The Day of the Big Race

It’s the morning of the big race, the biggest raceday of the year.

So much hard work has gone into today and the level of expectation is high on many fronts. Trainers and owners all have a horse that they want to win and they have invested a lot of time, money and energy to get to this point. Arriving at the stables, the first thing you want to do is to make sure that the horse has eaten everything from the night before, had a good drink and that its temperature is normal, legs are ok and is looking happy.

After all those checks have taken place you give the horse its first feed of the day. Most trainers like to keep the routine and feed as normal as possible to keep the horses comfortable and settled. If you change a horse’s routine ever so slightly it can be enough to unsettle them. You allow your horse time to eat their feed and usually the groom will go and have a coffee and then get the tack ready for the morning exercise.

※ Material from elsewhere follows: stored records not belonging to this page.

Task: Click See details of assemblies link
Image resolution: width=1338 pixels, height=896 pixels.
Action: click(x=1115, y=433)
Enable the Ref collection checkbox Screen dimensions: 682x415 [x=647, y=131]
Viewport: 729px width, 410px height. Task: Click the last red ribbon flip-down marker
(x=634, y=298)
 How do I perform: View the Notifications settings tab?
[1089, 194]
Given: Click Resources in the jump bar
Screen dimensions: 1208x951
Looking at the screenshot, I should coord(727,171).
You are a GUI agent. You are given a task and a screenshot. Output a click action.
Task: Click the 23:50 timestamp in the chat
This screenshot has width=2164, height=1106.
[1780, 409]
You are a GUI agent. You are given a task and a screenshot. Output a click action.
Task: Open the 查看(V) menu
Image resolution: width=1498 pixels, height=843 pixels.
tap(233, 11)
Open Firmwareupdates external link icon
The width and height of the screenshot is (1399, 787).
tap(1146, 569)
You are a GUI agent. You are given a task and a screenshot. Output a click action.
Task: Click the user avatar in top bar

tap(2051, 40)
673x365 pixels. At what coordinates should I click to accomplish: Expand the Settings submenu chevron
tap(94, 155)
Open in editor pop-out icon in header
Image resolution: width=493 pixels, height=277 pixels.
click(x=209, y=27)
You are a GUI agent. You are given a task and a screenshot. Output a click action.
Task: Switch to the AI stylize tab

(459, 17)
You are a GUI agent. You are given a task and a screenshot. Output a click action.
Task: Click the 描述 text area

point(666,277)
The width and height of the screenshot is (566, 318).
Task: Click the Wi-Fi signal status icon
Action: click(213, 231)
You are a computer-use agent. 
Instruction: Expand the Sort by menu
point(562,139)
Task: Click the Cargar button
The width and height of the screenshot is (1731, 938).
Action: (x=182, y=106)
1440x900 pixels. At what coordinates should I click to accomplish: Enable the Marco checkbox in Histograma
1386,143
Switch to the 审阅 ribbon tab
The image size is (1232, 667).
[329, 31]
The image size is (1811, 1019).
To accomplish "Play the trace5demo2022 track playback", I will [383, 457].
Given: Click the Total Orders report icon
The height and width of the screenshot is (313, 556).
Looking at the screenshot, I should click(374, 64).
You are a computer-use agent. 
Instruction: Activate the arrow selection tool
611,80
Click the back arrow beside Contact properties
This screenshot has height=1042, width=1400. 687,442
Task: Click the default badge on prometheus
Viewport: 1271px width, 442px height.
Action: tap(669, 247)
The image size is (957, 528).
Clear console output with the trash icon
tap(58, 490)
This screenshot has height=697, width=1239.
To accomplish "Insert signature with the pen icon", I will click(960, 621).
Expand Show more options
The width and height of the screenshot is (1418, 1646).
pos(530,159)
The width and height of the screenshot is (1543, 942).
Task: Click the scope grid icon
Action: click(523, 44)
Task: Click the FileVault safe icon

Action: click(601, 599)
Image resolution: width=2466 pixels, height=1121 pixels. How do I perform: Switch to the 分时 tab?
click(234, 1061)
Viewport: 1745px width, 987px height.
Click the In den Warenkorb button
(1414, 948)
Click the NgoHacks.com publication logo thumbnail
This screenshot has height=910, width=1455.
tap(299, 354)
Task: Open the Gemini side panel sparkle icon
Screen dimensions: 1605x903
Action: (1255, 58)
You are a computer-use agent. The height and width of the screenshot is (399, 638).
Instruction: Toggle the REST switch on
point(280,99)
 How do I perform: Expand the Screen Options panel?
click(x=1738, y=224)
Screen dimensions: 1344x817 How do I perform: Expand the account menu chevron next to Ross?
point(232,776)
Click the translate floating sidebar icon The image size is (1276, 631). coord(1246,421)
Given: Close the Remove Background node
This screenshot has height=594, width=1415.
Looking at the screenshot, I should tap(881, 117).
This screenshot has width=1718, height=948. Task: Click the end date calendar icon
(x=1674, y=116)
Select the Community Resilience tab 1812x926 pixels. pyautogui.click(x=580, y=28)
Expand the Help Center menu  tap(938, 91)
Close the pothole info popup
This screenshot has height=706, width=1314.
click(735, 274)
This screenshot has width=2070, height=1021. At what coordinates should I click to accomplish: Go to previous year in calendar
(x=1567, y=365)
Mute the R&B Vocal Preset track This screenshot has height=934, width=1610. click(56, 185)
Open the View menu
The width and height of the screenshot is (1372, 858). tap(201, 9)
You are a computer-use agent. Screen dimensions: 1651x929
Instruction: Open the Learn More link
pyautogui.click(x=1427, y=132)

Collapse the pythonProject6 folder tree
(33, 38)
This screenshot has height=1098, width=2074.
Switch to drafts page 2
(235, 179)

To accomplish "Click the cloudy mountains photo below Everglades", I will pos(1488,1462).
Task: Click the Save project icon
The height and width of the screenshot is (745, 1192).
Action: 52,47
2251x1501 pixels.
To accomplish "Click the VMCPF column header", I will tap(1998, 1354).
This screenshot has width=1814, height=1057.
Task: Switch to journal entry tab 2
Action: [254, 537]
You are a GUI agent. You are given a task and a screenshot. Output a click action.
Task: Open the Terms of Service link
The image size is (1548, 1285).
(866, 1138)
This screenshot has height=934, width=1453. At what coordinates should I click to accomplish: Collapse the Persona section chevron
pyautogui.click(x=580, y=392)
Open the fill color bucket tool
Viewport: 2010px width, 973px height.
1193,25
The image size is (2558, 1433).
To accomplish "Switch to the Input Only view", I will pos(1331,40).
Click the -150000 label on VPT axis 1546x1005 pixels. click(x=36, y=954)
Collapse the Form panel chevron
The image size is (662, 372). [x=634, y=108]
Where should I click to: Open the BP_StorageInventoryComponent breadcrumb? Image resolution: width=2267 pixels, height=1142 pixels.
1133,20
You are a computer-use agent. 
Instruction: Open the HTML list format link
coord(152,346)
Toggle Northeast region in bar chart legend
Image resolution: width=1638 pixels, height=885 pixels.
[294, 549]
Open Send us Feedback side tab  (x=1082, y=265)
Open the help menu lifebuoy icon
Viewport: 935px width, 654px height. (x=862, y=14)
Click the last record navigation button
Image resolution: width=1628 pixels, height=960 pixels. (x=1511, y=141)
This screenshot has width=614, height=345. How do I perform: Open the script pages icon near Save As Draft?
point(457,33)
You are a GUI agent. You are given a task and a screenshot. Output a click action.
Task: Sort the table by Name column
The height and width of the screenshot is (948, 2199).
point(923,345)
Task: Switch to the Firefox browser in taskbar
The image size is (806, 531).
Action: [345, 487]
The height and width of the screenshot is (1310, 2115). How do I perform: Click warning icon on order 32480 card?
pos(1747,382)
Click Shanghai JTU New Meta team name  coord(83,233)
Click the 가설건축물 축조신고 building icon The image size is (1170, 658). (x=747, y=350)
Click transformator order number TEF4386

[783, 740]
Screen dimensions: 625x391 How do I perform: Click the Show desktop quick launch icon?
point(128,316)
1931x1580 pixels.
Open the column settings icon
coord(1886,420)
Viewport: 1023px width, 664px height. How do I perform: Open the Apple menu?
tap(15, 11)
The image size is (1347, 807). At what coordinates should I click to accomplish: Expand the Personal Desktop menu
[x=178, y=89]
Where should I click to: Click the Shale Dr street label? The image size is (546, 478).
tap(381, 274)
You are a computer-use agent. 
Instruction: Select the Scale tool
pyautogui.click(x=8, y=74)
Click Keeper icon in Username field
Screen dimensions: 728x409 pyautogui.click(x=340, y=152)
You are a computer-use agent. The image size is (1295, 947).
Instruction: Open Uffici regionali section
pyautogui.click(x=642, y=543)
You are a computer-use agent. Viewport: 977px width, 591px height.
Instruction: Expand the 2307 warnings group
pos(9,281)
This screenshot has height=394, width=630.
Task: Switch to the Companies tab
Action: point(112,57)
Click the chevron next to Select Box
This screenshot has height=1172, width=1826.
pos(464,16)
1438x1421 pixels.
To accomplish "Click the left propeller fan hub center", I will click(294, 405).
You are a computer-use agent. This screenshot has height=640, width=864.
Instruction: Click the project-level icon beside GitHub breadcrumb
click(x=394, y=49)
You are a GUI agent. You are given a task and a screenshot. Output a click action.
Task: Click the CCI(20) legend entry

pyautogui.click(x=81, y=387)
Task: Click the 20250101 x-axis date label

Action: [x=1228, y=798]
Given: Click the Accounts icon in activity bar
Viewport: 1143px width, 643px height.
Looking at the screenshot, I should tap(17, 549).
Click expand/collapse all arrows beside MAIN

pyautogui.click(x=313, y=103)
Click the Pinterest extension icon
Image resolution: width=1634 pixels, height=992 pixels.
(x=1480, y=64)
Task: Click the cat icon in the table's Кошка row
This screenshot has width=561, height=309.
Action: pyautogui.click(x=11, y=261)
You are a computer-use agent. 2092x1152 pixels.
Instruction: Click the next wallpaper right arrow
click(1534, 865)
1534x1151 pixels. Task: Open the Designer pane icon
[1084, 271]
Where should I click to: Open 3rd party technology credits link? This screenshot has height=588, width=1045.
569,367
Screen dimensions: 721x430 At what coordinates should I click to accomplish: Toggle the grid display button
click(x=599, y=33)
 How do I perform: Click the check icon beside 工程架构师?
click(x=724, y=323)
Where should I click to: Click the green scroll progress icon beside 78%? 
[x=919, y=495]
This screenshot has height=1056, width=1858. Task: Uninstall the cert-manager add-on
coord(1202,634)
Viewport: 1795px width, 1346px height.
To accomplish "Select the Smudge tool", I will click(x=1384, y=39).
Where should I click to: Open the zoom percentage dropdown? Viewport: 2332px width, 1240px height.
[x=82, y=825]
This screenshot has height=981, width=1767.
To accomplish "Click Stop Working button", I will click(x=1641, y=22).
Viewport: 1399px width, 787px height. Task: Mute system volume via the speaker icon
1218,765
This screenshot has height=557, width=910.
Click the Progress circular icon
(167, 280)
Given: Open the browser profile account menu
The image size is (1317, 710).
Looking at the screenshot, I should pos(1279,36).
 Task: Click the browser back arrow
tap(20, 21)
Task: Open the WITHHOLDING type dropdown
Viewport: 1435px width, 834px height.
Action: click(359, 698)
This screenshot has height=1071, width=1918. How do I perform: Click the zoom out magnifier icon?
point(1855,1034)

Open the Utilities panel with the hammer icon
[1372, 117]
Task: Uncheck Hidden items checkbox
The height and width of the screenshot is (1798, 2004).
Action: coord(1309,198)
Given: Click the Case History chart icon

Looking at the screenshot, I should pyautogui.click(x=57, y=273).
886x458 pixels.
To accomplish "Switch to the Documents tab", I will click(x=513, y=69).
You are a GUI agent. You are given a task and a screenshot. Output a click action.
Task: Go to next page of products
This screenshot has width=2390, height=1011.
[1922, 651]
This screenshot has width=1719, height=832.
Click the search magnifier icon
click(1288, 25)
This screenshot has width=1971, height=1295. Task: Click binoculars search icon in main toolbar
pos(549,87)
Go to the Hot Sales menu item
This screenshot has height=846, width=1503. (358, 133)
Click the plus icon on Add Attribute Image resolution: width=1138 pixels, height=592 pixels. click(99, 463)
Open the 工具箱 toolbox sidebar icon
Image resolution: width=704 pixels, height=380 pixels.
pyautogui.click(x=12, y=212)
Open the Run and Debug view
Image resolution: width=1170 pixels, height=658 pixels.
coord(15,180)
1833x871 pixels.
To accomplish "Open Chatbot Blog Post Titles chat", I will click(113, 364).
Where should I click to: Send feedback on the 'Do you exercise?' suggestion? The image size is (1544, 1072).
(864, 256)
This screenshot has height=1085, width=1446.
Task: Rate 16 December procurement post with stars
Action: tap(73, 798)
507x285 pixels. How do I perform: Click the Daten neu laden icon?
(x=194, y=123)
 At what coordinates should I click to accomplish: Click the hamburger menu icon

Not all trainers do the same thing on the morning of a race. For example, Aiden O’Brien likes to hand walk his horses for an hour in the morning, whereas Gai Waterhouse quite likes to give some of her horses a quick breeze up.

Others prefer a swim. Each horse will require something different and that’s where the skill of a trainer comes in as they will recognise what preparation will get their horse to the race in the best possible condition.

After the horse has finished their morning work, it is given good wash and shampoo. Grooms take great pride in the presentation of their horses and each groom has their own special technique to get them looking the part. I have even heard of some people putting furniture polish in a horse’s tail to get it looking nice and shiny!

After a good wash the horse will be rugged up and put back in the stable where it will rest before it departs for the races.

For a race like the Melbourne Cup horses must arrive at the racecourse three hours prior to their race. For the internationals out at Werribee that will usually mean leaving the quarantine stables at 11am. During the truck trip you make sure your horse is settled and happy, the last thing you want is your horse to start getting upset and wasting any energy. They will need all of that for the race of their life! It’s at this point that the nerves really start to kick in. As you drive into Flemington you are met by the media and you start to take in the enormity of it all.

When you arrive at the track you look for the tie up area that your horse has been assigned for the day. You get your horse all settled in and then it’s usually just a matter of waiting. Sometimes your horse will be asked by the stewards to give a pre-race blood or urine sample. This is done in a special stable usually a bit away from all the other horses.

A lot of European horses are not used to standing in the tie up lines for so long and some may get a bit unsettled. Usually a walk around the pre-parade ring is enough to help them settle back down and relax. Most trainers like to start walking their horses about one hour before the race and this is just to start getting the horse warmed up and keep them nice and relaxed. This is all done in the pre-parade ring. The trainer will usually come down to meet you with the jockey’s saddle around 30 minutes before the race, so you take your horse back into the tie up area for them to do this. The saddling is so important, as the last thing a jockey wants is for their saddle to slip or start moving.

Once saddled, the horse will start walking again until you are called into the parade ring. On a big race day you are called into the parade ring 20 minutes before the race. I think it’s at this moment, emerging from the tunnel into the mounting yard greeted by the enormous crowd that you really start to get excited.

Jockeys come out of the weighing room and receive their instructions from the trainer in the 15 minutes before the race. The whole time you are making sure your horse is nice and calm. Sweating and ‘jig jogging’ before the race only wastes energy.

The bell goes and it’s time for the jockeys to get legged up. The jockeys have a quick talk to the handler and always ask if all is well with the horse. And then out they go onto the track. From this moment on it’s all down to the jockey. The trainer and their staff are left to watch on nervously.